Batsheba did not have breast cancer after all
January 10th 2013 – In December 2012, the paper
“Monte Carlo simulations shed light on Bathsheba’s suspect breast” written by researchers from BMPI was first published online on the website of the Journal of Biophotonics.
In 1654, Rembrandt van Rijn painted his famous Bathsheba, which depicts King David’s wife naked at her bath. The painting has been regarded as an icon for breast cancer since the 1980s, after two Australian surgeons had interpreted the blue mark on her breast as breast cancer and wrote an article about it. Now, with the help of computer simulations, researchers from BMPI have demonstrated that it is ‘highly unlikely’ that the blue mark on Bathsheba’s breast really was caused by the disease. Not that the information is really of any use to the patient: she died several centuries ago. The results of the research are published in the Journal of Biophotonics.

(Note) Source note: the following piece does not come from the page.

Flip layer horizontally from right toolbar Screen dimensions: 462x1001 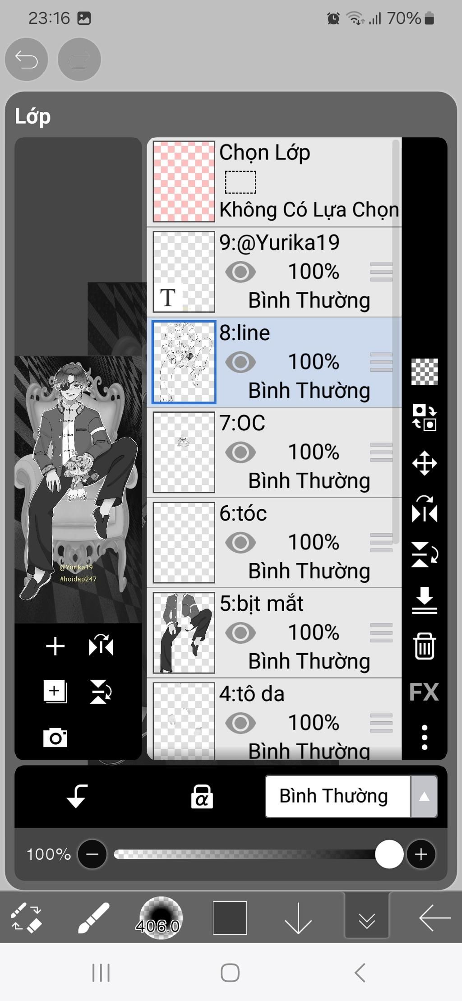[x=425, y=509]
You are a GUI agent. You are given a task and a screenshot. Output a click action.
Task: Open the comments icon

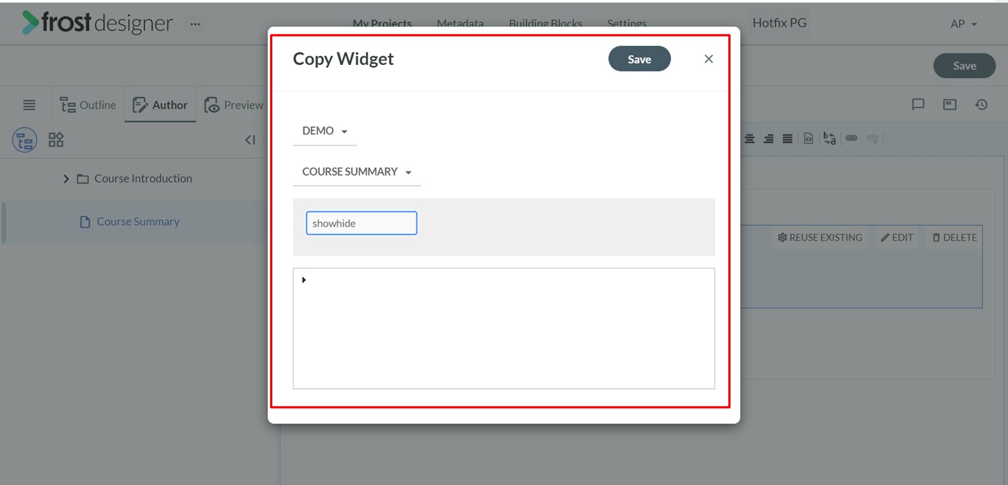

The publication of this paper got a lot of national attention. Amongst others Nu.nl, De Volkskrant en Trouw placed the news on their website and both the NRC and Tubantia placed an article about it in the printed weekend edition of the newspaper.
According to Srirang Manohar of BMPI, this research project was initially driven by curiosity, although it is also very relevant to another research project currently underway in the department. This project, under the leadership of Professor Wiendelt Steenbergen, is conducting research into, and developing techniques for, the medical application of light for the purpose of detecting cancer, among other things. The painting research project will enable us to understand complex light-tissue interactions that form the basis of optical applications in biology and health.